Myanmar or Burma, is a country in South East Asia that is ruled by a military regime and is probably more famous (in the West at least) for its abuse of human rights track record than most other places in the world. It is also one of the poorest countries in the world, economy wise.
However, Myanmar is also a country steeped in a rich heritage, and equally famous (among jewelers) for its gemstones, predominantly rubies. In fact, Myanmar supplies close to 90% of the world’s rubies, and many fine sapphires, spinels, and jadeite originate from Myanmar as well. The export of gems constitute a major revenue source for this impoverished nation, forming one of its key exports.
The United States has imposed sanctions on Myanmar for a while now, citing its human rights record. This has also banned US gem dealers from importing any gemstones from Myanmar, because the sanctions cover all kinds of Burmese imports. Many other nations also restrict, or forbid trade and ties with Myanmar.
Why then, does Myanmar gemstones find their way all around the world?
The general answer is simple – The gemstone trade is too large to ignore. Because Myanmar supplies some of the best gemstones in the world, there is but a fat chance that the export of gemstones from Myanmar can be prevented in totality. Much like trying to prevent cocaine exports from Colombia.

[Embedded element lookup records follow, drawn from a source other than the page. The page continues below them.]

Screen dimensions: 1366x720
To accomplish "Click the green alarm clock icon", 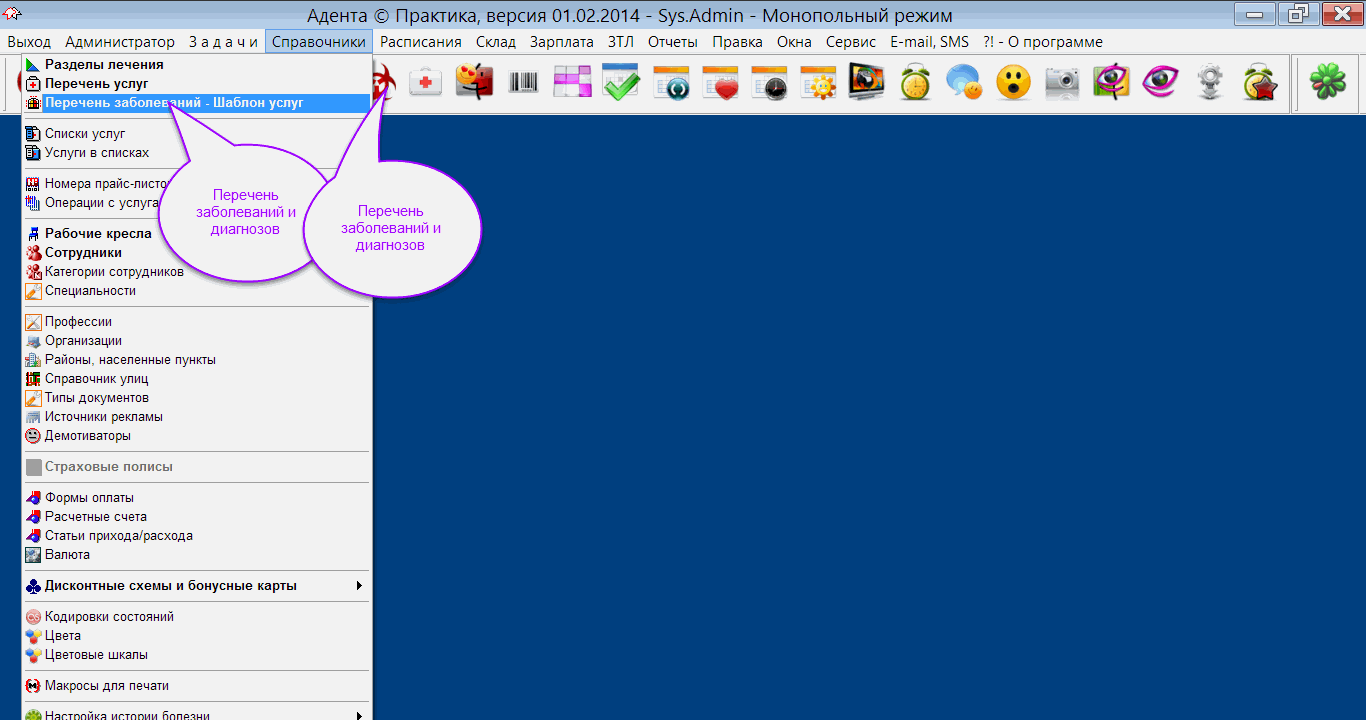I will (915, 82).
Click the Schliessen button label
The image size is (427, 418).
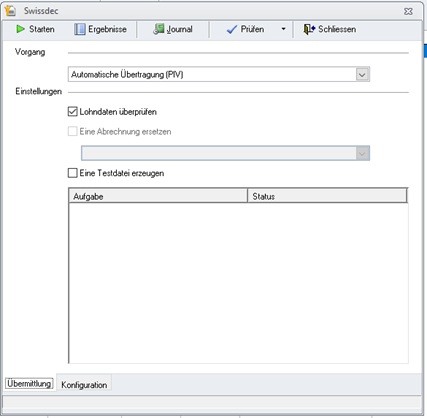(x=337, y=29)
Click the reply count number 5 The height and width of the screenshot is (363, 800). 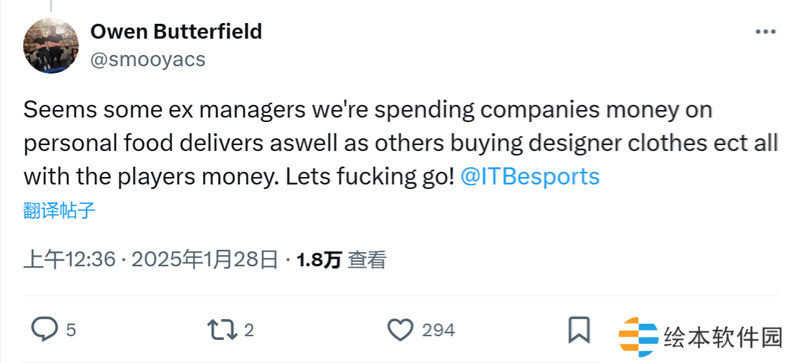(x=71, y=330)
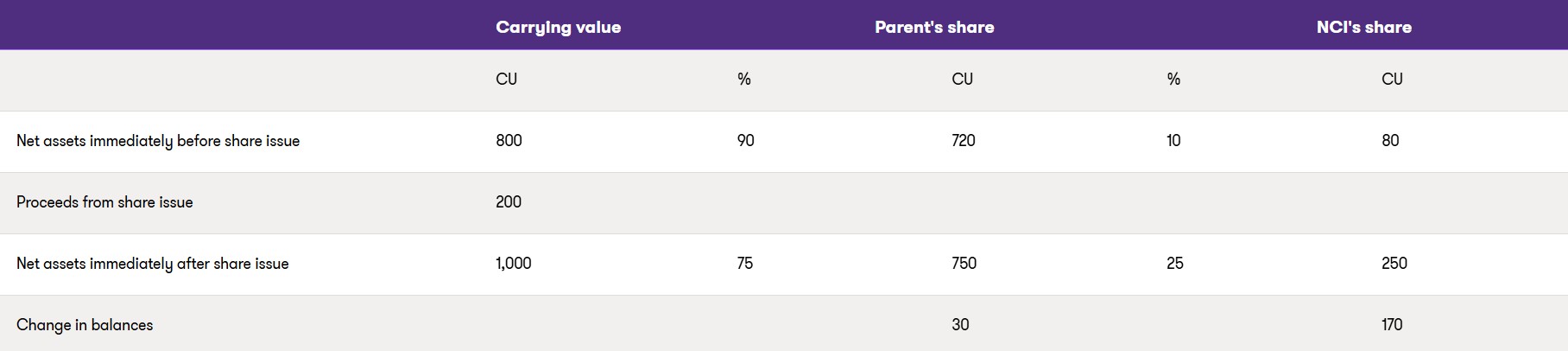Click the NCI's share column header
Screen dimensions: 1568x351
1363,27
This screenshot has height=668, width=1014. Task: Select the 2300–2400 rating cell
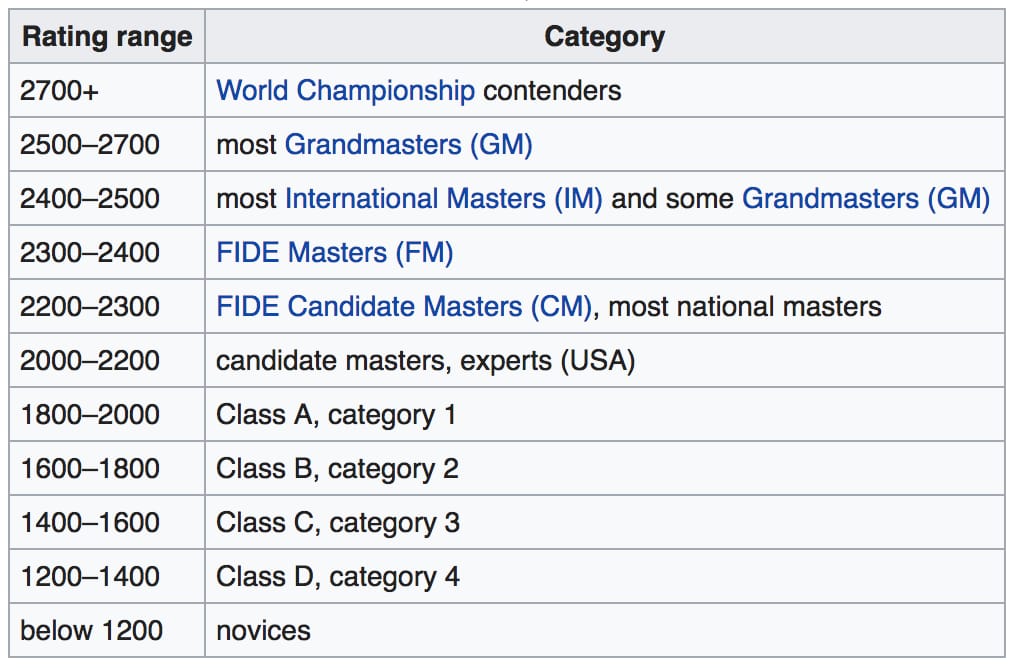click(x=107, y=252)
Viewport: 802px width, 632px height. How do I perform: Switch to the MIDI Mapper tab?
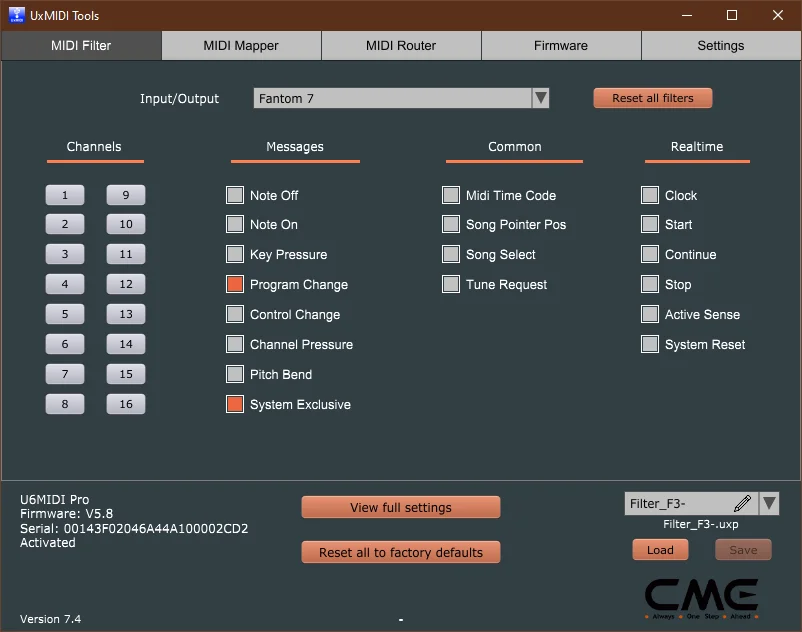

The specific answer – Thai merchants or middle men buy up a large percentage of Myanmar’s gemstones and then resell them cheaply to any international buyer. It may be that US companies won’t buy them from Myanmar, or even from Thailand (where the majority of Myanmar gemstones are cut). But what if the middlemen trail stretches on a bit longer? Complete with polish and grinding?
If 90% of all rubies worldwide originate from Myanmar, you’d have to practically close down the ruby gemstone trade altogether, which is a bit far fetched, as the demand for rubies is virtually, universal.
The large picture.
It is quite impossible to prevent gemstones from Myanmar from “leaking out.” Unless the world forgoes on rubies altogether, but I don’t think that is likely to happen. As tempting as the red of the ruby is to the eye, you should also bear in mind that the rubies and other gemstones of Myanmar were often mined amidst harsh living conditions of the Myanmar miners.